While cheap money is readily available to Russian borrowers, questions remain about what they are actually using it for, after years of slashing investment and capital expenditure to ride the dual storms of sanctions and lower oil prices.
“There has been a splurge of supply but the fundamental problem in Russia now is what to do with the US dollar liquidity? What are they borrowing for?,” said Ash at BlueBay. “The Russian economy is struggling and there is a lack of investment and growth in Russia.”
Gross capital investment in Russia fell by 9.9% in 2015 and again by 1.8% in 2016, according to Moody’s, with the ratings agency highlighting a failure in Russia to invest in industries away from oil.
But some corners of the market have noticed that sentiment towards investment is shifting in Russia.
“Recently, the mood seems to be changing, with Russian companies considering expanding capex programmes again,” said Dankowski. “Holding cash is so expensive that I don’t think people are doing that.”
However, this remains anecdotal. The main reason issuers are coming now, according to Ash, is because they can.
“There is a desire to get dollars while the markets are open because no one knows what might be coming,” he said. “No one ever imagined what has happened in Ukraine, no one imagined sanctions.”
Solovyev at VTB agrees that a big driver for Russian issuance is opportunism.
“Russia is not isolated from international events, and rising interest rates will have an effect on the cost of financing for Russian borrowers, so they are being proactive now,” he said.
Bound by prohibition
While many companies were not sanctioned by the US and EU, those that were - including Sberbank and VTB - made up some of the country’s biggest issuers in the early part of this decade.
Many agree that Russia cannot be considered rehabilitated until sanctions are lifted - the timeline of which has grown increasingly murky with the election of Donald Trump as US president.

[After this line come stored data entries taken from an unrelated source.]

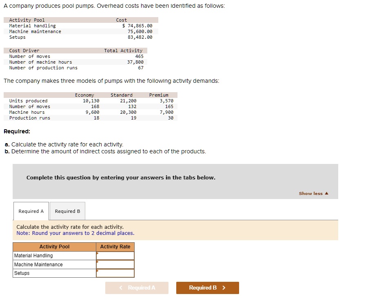The image size is (388, 303).
Task: Click the Required B navigation button
Action: tap(207, 288)
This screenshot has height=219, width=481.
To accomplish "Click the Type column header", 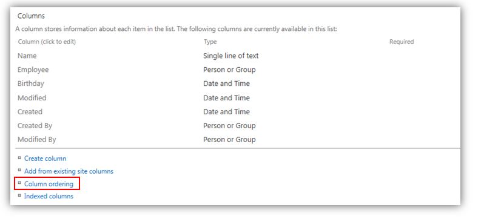I will 210,42.
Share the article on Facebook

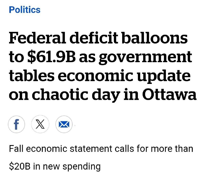[x=16, y=124]
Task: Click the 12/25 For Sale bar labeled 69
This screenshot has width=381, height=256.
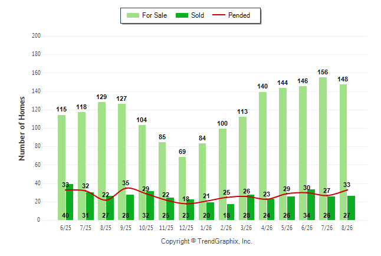Action: pyautogui.click(x=182, y=189)
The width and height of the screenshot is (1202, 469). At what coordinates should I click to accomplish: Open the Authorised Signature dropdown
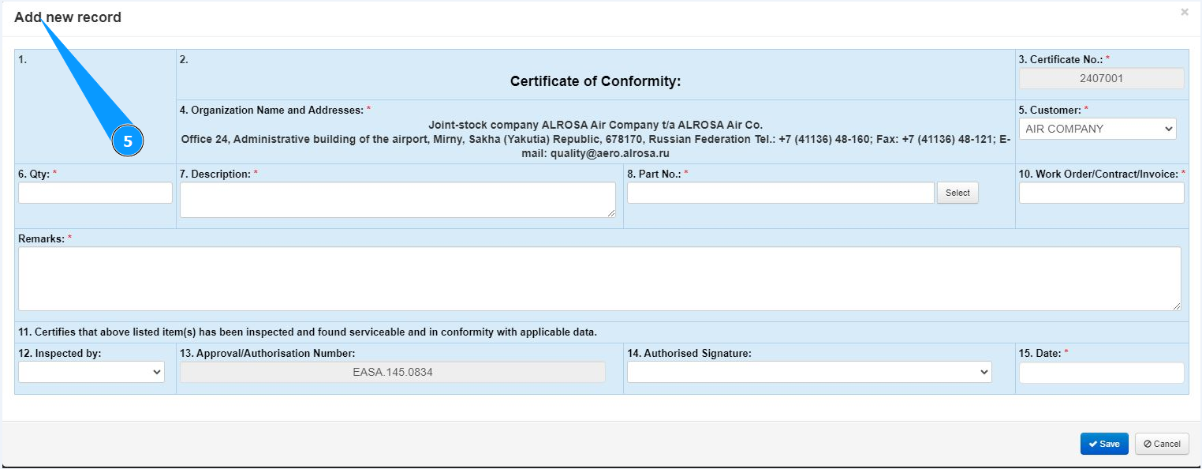pyautogui.click(x=809, y=372)
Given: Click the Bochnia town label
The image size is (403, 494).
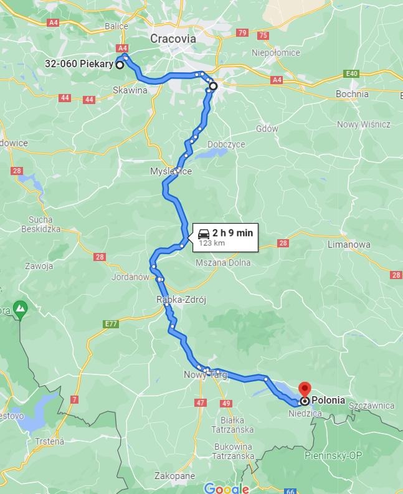Looking at the screenshot, I should click(352, 94).
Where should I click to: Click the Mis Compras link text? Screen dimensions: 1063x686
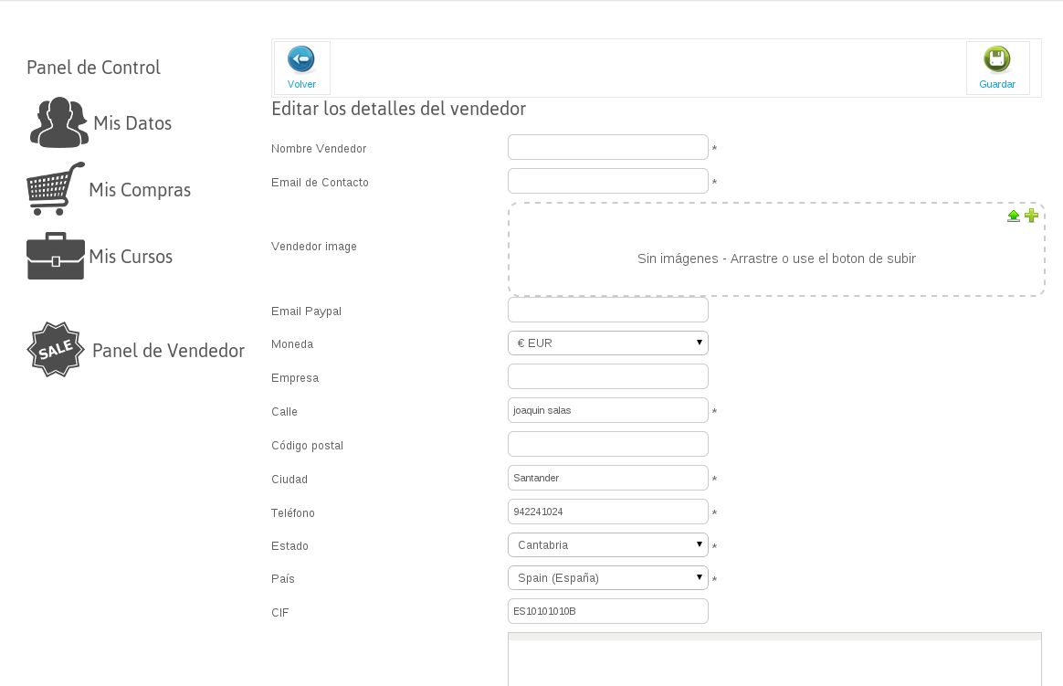tap(140, 190)
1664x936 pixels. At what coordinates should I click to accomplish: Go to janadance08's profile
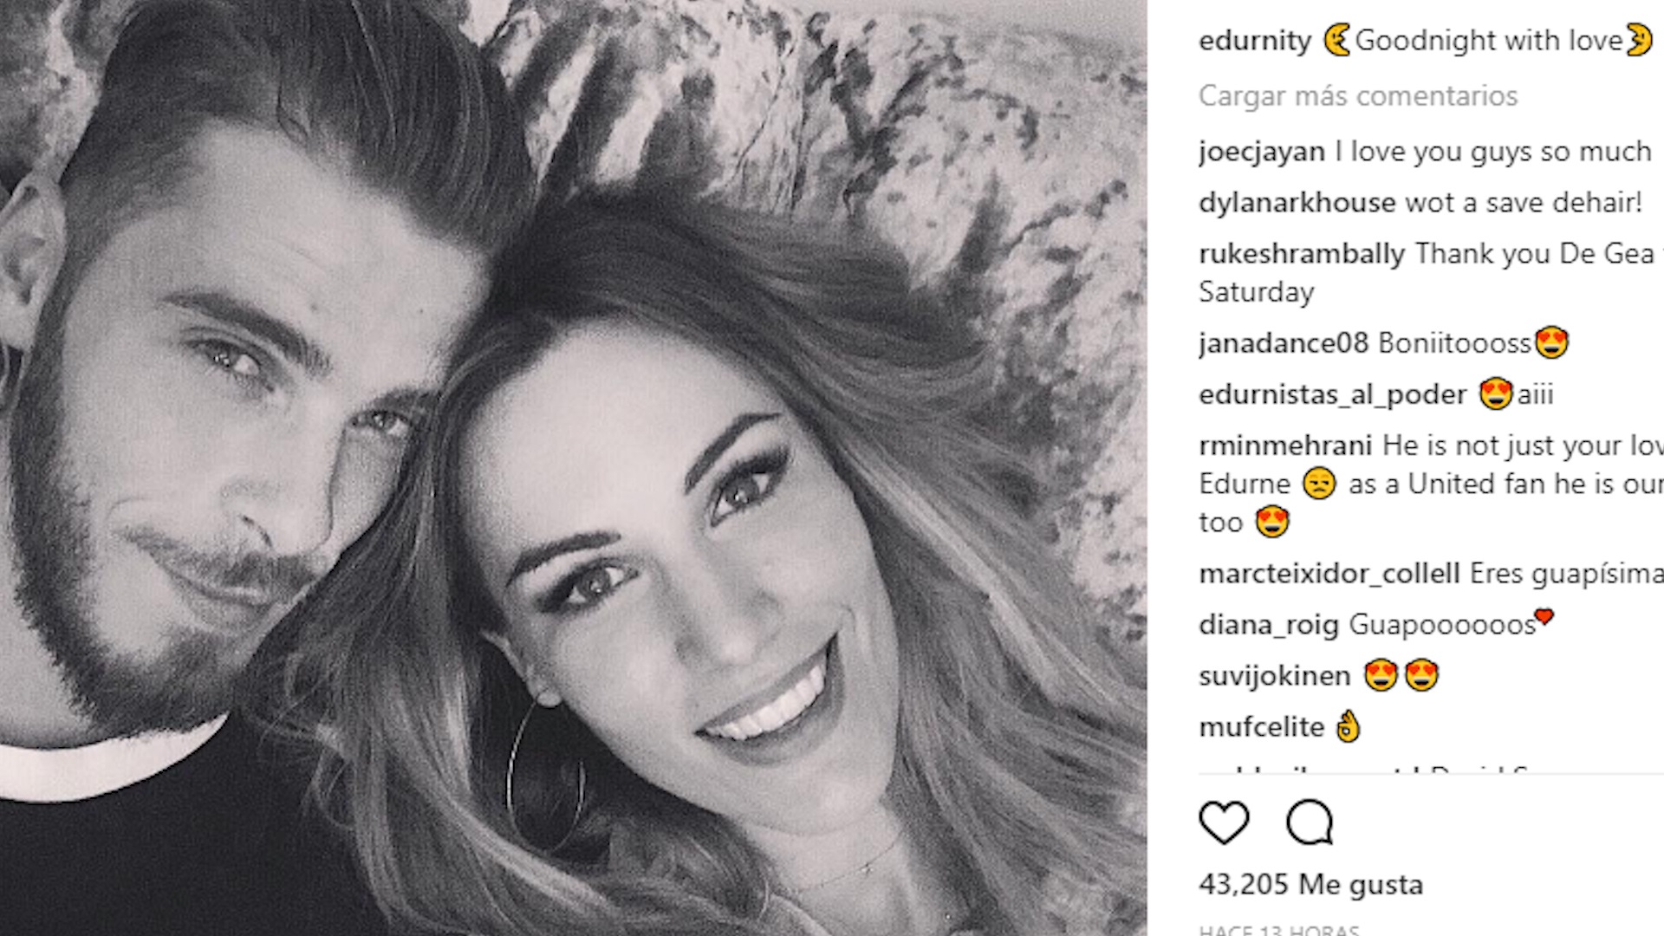click(x=1284, y=343)
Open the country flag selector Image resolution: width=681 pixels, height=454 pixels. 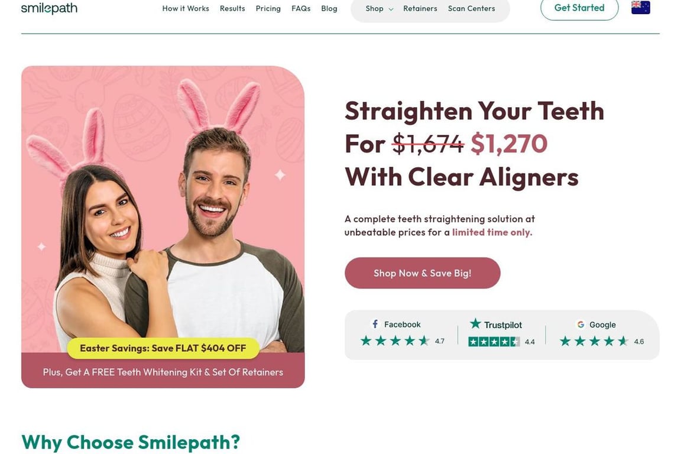640,7
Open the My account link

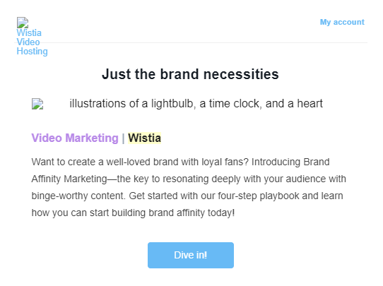(x=342, y=22)
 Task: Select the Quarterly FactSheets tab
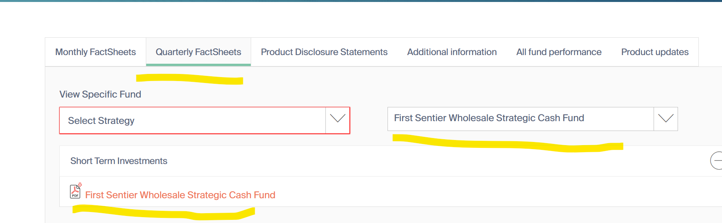[x=198, y=52]
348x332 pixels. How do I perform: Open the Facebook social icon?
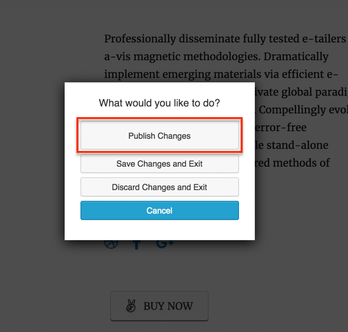point(137,245)
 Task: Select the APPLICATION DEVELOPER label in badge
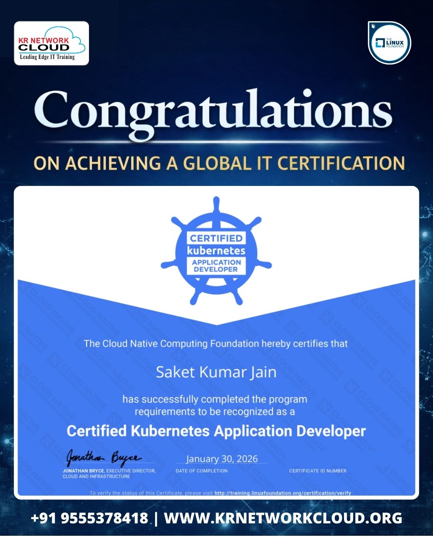216,266
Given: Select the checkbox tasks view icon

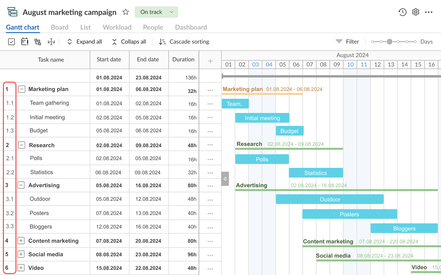Looking at the screenshot, I should point(11,42).

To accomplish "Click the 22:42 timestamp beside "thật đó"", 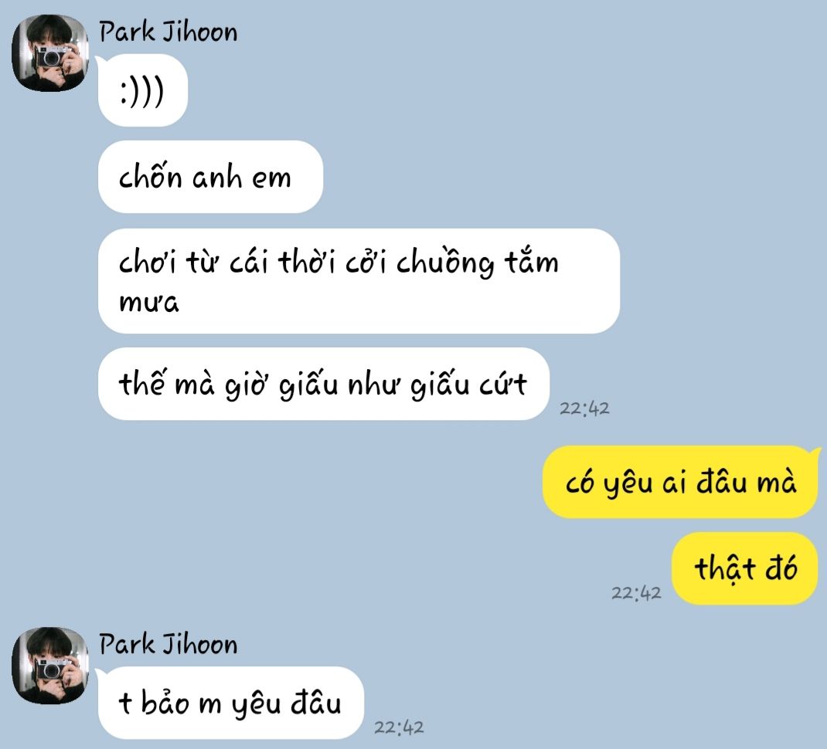I will pos(636,593).
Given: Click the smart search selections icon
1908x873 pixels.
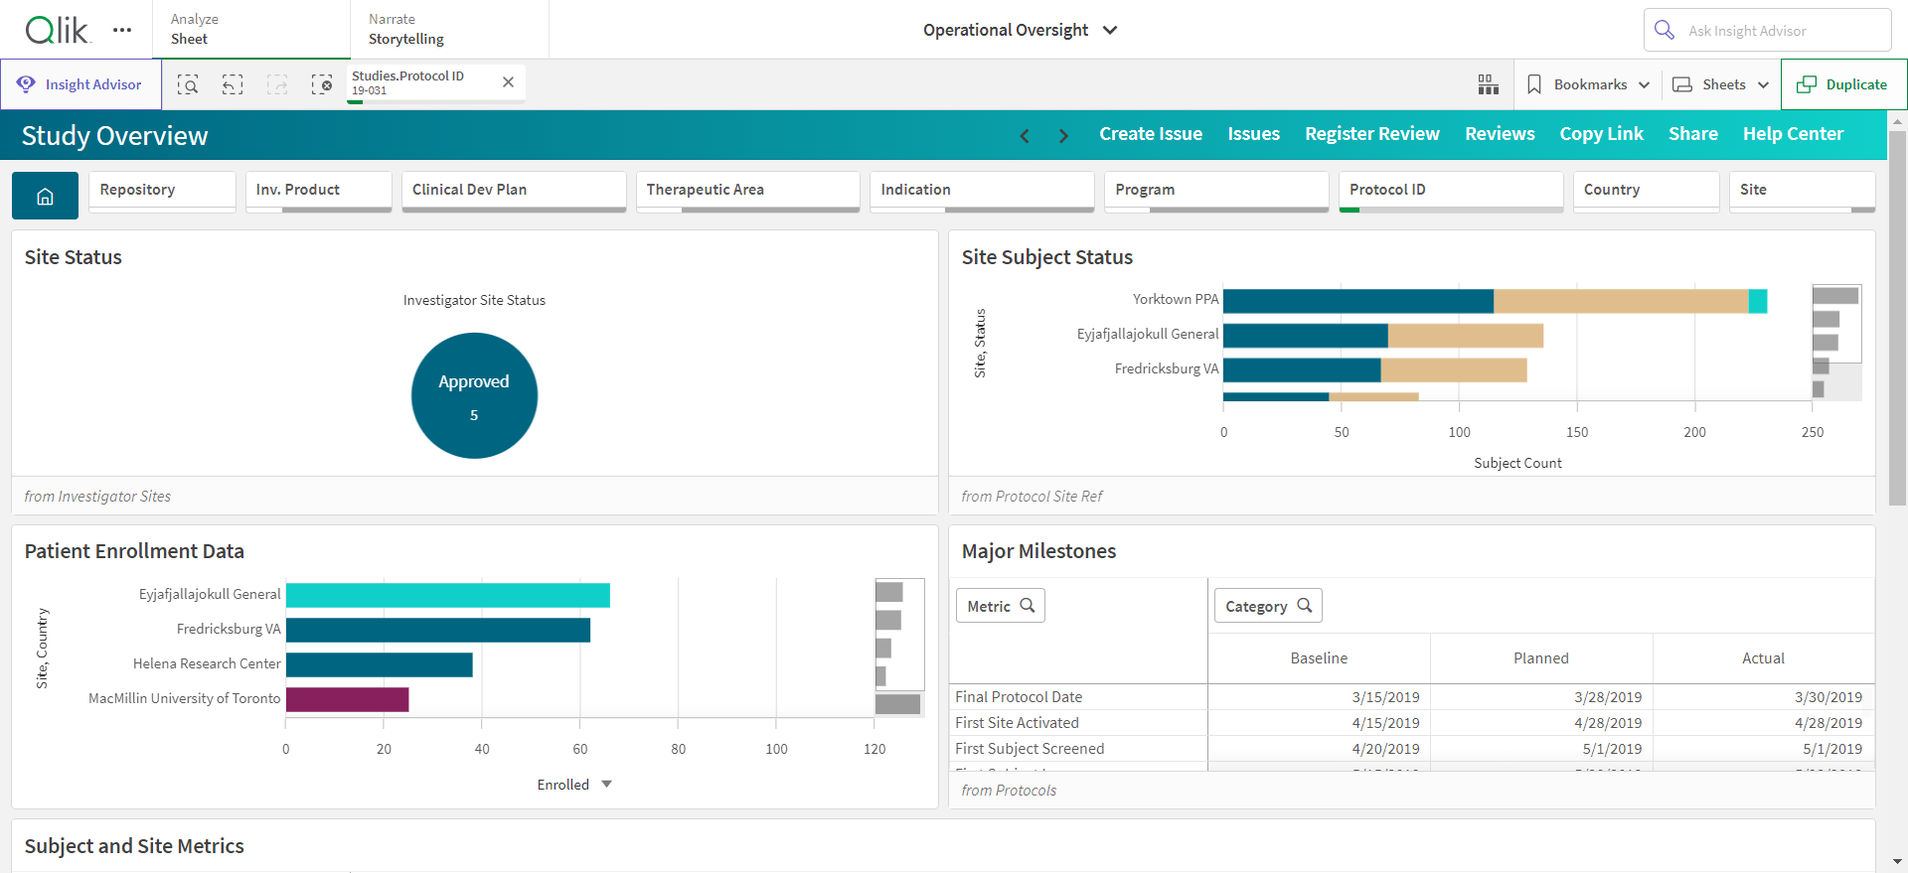Looking at the screenshot, I should (188, 84).
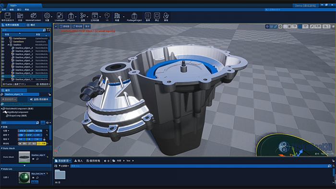Open the 文件 menu
The height and width of the screenshot is (189, 336).
(x=4, y=10)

The US administration has frequently given varying and contradictory views on Russia, while the Federal Bureau of Investigation is investigating key members of Trump’s administration for alleged ties to the Kremlin.
“The US and Europe would need to normalise relations with Russia and lift sanctions before the country’s international rehabilitation could be viewed as complete,” said Williamson at State Street. “While tight bond spreads might be seen as an indication of recovery, US probes and geopolitics remain headwinds.”
A new Euroclearable sovereign bond led by international banks would help perceptions, said Williamson.
This could be a problem. At the end of April, Russia’s finance minister, Anton Siluanov, said that when the next sovereign trade comes it will be run by domestic banks only.
The sovereign had tried to woo international investment banks, and hired London-based adviser Newstate Partners to help with the cause, according to several sources. Meanwhile, finance ministry officials met with banks in April.
Bankers told IFR at the time that they did not think it was worth the reputational risk.
But there are enough encouraging noises from investors that a sovereign issuance would no doubt find plenty of buyers, regardless of which bank was arranging the process.
“The economy is generating a current account surplus, and future rate cuts that would stimulate growth are possible, with inflation trending toward targets,” said Williamson. “With risks fairly balanced, Russian Eurobonds represent an appealing buying opportunity if there is any widening in spreads.”